== Task statement ==
Convert the lines below into a JSON list of strings with one string per line, and leave out any blank lines.

---*---

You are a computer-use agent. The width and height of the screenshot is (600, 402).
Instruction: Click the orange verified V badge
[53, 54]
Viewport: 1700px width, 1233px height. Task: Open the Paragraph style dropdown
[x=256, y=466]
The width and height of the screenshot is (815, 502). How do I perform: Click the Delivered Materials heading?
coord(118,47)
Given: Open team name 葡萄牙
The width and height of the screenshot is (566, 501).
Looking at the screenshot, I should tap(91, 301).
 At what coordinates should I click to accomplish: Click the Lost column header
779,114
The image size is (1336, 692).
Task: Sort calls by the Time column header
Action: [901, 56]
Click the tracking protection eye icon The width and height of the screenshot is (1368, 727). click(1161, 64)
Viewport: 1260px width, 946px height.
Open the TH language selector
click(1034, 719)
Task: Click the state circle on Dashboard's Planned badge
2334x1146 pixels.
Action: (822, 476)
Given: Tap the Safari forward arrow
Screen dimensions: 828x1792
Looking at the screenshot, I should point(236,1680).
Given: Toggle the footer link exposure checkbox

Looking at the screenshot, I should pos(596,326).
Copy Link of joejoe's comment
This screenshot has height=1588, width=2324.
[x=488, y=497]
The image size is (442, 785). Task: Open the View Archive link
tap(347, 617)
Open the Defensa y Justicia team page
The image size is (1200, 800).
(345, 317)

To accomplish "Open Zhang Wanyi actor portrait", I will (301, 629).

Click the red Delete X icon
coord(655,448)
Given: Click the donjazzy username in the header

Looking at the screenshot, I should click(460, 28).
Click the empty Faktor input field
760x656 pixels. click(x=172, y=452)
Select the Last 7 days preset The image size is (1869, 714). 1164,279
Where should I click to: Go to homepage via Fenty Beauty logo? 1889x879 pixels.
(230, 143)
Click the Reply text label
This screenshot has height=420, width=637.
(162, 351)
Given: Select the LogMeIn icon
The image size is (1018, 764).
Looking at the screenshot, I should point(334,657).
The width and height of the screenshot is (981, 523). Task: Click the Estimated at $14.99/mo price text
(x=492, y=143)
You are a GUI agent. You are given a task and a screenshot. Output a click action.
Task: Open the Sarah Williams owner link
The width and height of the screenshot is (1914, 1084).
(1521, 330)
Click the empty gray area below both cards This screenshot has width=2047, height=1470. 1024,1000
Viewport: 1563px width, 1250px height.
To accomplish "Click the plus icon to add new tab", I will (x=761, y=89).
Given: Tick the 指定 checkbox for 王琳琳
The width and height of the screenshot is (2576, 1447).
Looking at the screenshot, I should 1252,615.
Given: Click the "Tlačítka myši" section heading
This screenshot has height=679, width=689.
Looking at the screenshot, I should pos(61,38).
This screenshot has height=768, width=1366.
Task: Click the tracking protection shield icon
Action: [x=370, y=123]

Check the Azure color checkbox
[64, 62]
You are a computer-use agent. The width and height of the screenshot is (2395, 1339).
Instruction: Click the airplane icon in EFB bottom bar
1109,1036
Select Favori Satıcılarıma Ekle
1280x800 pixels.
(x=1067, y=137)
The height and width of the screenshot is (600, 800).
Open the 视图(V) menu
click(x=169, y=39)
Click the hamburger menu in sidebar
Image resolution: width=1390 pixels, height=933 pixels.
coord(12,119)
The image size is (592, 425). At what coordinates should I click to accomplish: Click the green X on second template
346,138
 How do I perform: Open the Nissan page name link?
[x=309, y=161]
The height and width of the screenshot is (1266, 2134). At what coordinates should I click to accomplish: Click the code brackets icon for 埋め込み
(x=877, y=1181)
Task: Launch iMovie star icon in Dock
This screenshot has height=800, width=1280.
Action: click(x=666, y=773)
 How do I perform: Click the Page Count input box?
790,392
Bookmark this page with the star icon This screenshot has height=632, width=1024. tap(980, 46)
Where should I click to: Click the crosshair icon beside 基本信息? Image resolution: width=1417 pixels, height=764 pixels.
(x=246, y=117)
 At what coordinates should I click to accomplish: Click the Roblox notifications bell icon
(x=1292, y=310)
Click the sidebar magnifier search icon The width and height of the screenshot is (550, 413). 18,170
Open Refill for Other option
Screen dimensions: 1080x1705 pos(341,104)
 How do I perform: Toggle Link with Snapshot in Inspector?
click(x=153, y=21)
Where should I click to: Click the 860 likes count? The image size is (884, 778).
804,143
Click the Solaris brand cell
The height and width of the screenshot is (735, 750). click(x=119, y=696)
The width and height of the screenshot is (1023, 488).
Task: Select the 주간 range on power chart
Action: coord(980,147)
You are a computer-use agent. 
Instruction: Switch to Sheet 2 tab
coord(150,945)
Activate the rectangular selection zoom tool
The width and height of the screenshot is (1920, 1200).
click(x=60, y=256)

---*---

== Answer to this problem ==
[
  "You are a computer-use agent. The width and height of the screenshot is (600, 402).",
  "Instruction: Click the orange verified V badge",
  "[53, 54]",
  "Viewport: 1700px width, 1233px height. Task: Open the Paragraph style dropdown",
  "[x=256, y=466]",
  "The width and height of the screenshot is (815, 502). How do I perform: Click the Delivered Materials heading?",
  "coord(118,47)",
  "Given: Open team name 葡萄牙",
  "The width and height of the screenshot is (566, 501).",
  "Looking at the screenshot, I should tap(91, 301).",
  " At what coordinates should I click to accomplish: Click the Lost column header",
  "779,114",
  "The image size is (1336, 692).",
  "Task: Sort calls by the Time column header",
  "Action: [901, 56]",
  "Click the tracking protection eye icon The width and height of the screenshot is (1368, 727). click(1161, 64)",
  "Viewport: 1260px width, 946px height.",
  "Open the TH language selector",
  "click(1034, 719)",
  "Task: Click the state circle on Dashboard's Planned badge",
  "2334x1146 pixels.",
  "Action: (822, 476)",
  "Given: Tap the Safari forward arrow",
  "Screen dimensions: 828x1792",
  "Looking at the screenshot, I should point(236,1680).",
  "Given: Toggle the footer link exposure checkbox",
  "Looking at the screenshot, I should pos(596,326).",
  "Copy Link of joejoe's comment",
  "This screenshot has height=1588, width=2324.",
  "[x=488, y=497]",
  "The image size is (442, 785). Task: Open the View Archive link",
  "tap(347, 617)",
  "Open the Defensa y Justicia team page",
  "The image size is (1200, 800).",
  "(345, 317)",
  "To accomplish \"Open Zhang Wanyi actor portrait\", I will (301, 629).",
  "Click the red Delete X icon",
  "coord(655,448)",
  "Given: Click the donjazzy username in the header",
  "Looking at the screenshot, I should click(460, 28).",
  "Click the empty Faktor input field",
  "760x656 pixels. click(x=172, y=452)",
  "Select the Last 7 days preset The image size is (1869, 714). 1164,279",
  "Where should I click to: Go to homepage via Fenty Beauty logo? 1889x879 pixels.",
  "(230, 143)",
  "Click the Reply text label",
  "This screenshot has height=420, width=637.",
  "(162, 351)",
  "Given: Select the LogMeIn icon",
  "The image size is (1018, 764).",
  "Looking at the screenshot, I should point(334,657).",
  "The width and height of the screenshot is (981, 523). Task: Click the Estimated at $14.99/mo price text",
  "(x=492, y=143)",
  "You are a GUI agent. You are given a task and a screenshot. Output a click action.",
  "Task: Open the Sarah Williams owner link",
  "The width and height of the screenshot is (1914, 1084).",
  "(1521, 330)",
  "Click the empty gray area below both cards This screenshot has width=2047, height=1470. 1024,1000",
  "Viewport: 1563px width, 1250px height.",
  "To accomplish \"Click the plus icon to add new tab\", I will (x=761, y=89).",
  "Given: Tick the 指定 checkbox for 王琳琳",
  "The width and height of the screenshot is (2576, 1447).",
  "Looking at the screenshot, I should 1252,615.",
  "Given: Click the \"Tlačítka myši\" section heading",
  "This screenshot has height=679, width=689.",
  "Looking at the screenshot, I should pos(61,38).",
  "This screenshot has height=768, width=1366.",
  "Task: Click the tracking protection shield icon",
  "Action: [x=370, y=123]",
  "Check the Azure color checkbox",
  "[64, 62]",
  "You are a computer-use agent. The width and height of the screenshot is (2395, 1339).",
  "Instruction: Click the airplane icon in EFB bottom bar",
  "1109,1036",
  "Select Favori Satıcılarıma Ekle",
  "1280x800 pixels.",
  "(x=1067, y=137)",
  "The height and width of the screenshot is (600, 800).",
  "Open the 视图(V) menu",
  "click(x=169, y=39)",
  "Click the hamburger menu in sidebar",
  "Image resolution: width=1390 pixels, height=933 pixels.",
  "coord(12,119)",
  "The image size is (592, 425). At what coordinates should I click to accomplish: Click the green X on second template",
  "346,138",
  " How do I perform: Open the Nissan page name link?",
  "[x=309, y=161]",
  "The height and width of the screenshot is (1266, 2134). At what coordinates should I click to accomplish: Click the code brackets icon for 埋め込み",
  "(x=877, y=1181)",
  "Task: Launch iMovie star icon in Dock",
  "This screenshot has height=800, width=1280.",
  "Action: click(x=666, y=773)",
  " How do I perform: Click the Page Count input box?",
  "790,392",
  "Bookmark this page with the star icon This screenshot has height=632, width=1024. tap(980, 46)",
  "Where should I click to: Click the crosshair icon beside 基本信息? Image resolution: width=1417 pixels, height=764 pixels.",
  "(x=246, y=117)",
  " At what coordinates should I click to accomplish: Click the Roblox notifications bell icon",
  "(x=1292, y=310)",
  "Click the sidebar magnifier search icon The width and height of the screenshot is (550, 413). 18,170",
  "Open Refill for Other option",
  "Screen dimensions: 1080x1705 pos(341,104)",
  " How do I perform: Toggle Link with Snapshot in Inspector?",
  "click(x=153, y=21)",
  "Where should I click to: Click the 860 likes count? The image size is (884, 778).",
  "804,143",
  "Click the Solaris brand cell",
  "The height and width of the screenshot is (735, 750). click(x=119, y=696)",
  "The width and height of the screenshot is (1023, 488).",
  "Task: Select the 주간 range on power chart",
  "Action: coord(980,147)",
  "You are a computer-use agent. ",
  "Instruction: Switch to Sheet 2 tab",
  "coord(150,945)",
  "Activate the rectangular selection zoom tool",
  "The width and height of the screenshot is (1920, 1200).",
  "click(x=60, y=256)"
]